Para atlet difabel ini mampu melakukannya. Mereka tidak pernah mengeluhkan keterbatasan yang ada padanya. Mereka tidak iri dengan saudara-saudaranya yang memiliki kesempurnaan fisik. Tentu kita malu sebagai manusia sempurna. Lebih suka menuntut daripada mendorong pencapaian hebat seperti mereka.
Kedua, para atlet tidak pernah memikirkan kesempurnaan fisik orang lain. Tidak pernah menggunjing apa yang dilakukan orang lain. Mereka hanya fokus dengan apa yang dipikirkan, dengan apa yang dilakukan. Inilah bedanya kita dengan orang lain. Karakter inilah yang merusak diri kita, merusak masyarakat kita dan merusak bangsa kita. Pernyataan Theodore Rosevelt menjadi pembenar kenyataan ini bahwa “Saya tidak peduli apa yang orang lain pikirkan tentang apa yang saya lakukan. Tetapi, saya sangat peduli tentang apa yang saya pikirkan, tentang apa yang saya lakukan. Itu yang disebut karakter.
Ketiga, menyukuri apa yang diberikan Tuhan kepada kita adalah bagian yang terpenting dari upaya kita untuk membangkitkan keterpurukan mentalitas kita sebagai bangsa. Keterbatasan dan ketidaksempurnaan adalah pemberian Tuhan yang tak ternilai : sebuah kesempurnaan. “Sesungguhnya Kami telah menciptakan manusia dalam bentuk sebaik-baiknya”, demikian Firman Alloh SWT dalam Q.S. At Tiin: 4.
Semuanya kembali pada diri kita. kawan-kawan kita difabel telah memberikan contoh terbaiknya.
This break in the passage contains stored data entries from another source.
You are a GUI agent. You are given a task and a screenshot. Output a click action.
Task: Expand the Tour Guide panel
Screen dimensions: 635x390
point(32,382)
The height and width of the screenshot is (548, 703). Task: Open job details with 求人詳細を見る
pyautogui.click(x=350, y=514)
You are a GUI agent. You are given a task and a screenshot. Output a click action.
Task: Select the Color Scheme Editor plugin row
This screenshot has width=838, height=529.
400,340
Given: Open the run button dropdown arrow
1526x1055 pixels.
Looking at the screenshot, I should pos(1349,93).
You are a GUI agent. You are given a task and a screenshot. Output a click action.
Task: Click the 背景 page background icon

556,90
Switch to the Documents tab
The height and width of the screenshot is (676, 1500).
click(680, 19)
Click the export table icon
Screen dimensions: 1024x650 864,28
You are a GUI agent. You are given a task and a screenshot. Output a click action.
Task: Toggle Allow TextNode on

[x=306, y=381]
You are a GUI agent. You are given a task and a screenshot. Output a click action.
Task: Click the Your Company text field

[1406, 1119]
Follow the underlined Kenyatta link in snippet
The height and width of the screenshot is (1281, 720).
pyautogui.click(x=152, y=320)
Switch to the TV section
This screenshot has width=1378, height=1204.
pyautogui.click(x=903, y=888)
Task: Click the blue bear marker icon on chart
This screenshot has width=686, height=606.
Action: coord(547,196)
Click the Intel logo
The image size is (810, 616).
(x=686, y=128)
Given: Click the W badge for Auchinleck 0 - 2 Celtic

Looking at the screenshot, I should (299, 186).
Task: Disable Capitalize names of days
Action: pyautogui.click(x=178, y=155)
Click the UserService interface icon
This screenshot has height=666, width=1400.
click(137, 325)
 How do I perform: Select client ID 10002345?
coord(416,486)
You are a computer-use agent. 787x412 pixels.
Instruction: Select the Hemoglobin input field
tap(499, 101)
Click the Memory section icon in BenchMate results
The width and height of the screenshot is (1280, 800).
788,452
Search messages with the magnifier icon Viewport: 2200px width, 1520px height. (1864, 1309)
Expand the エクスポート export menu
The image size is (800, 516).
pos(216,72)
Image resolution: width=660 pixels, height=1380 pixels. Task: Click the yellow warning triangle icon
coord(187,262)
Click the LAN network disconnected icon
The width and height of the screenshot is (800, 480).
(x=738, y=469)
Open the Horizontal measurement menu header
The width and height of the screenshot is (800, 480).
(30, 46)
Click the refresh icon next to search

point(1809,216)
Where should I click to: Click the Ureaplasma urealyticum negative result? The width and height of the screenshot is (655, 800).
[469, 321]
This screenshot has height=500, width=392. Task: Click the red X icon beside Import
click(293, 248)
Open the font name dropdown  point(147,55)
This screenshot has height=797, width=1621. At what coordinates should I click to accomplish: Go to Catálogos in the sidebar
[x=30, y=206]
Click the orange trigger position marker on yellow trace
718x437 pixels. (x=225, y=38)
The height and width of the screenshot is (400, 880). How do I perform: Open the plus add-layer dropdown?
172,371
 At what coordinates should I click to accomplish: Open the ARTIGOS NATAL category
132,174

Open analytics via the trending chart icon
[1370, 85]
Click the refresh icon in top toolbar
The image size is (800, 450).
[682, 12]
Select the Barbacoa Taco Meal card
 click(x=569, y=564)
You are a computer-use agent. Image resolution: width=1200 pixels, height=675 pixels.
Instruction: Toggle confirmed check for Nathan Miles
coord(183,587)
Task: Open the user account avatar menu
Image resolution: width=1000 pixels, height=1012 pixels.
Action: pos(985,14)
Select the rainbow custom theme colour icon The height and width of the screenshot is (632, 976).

Jika mereka bisa bangkit dari keterpurukan mental dengan keterbatasan dan ketidaksempurnaan, mustinya kita lebih bisa memupuk dan membangkitkan karakter kita sebagai bangsa dengan segala kekuatan dan kesempurnaan yang kita miliki.
Denpasar, 11 Oktober 2017
Kepala Pusat Kajian dan Pendidikan dan Pelatihan Aparatur III (PKP2A III) LAN Samarinda. Pengalamannya sebagai pegiat riset di CIDES selama 10 tahun (1994 - 2004) memberikan pengaruh penting pada bangunan idealismenya yang tetap kritis dan open mind dalam menyikapi berbagai problem hidup, baik sebagai pribadi, masyarakat, dan bangsa. Semangat, kritis, dan open mind tampak dari tulisan-tulisannya.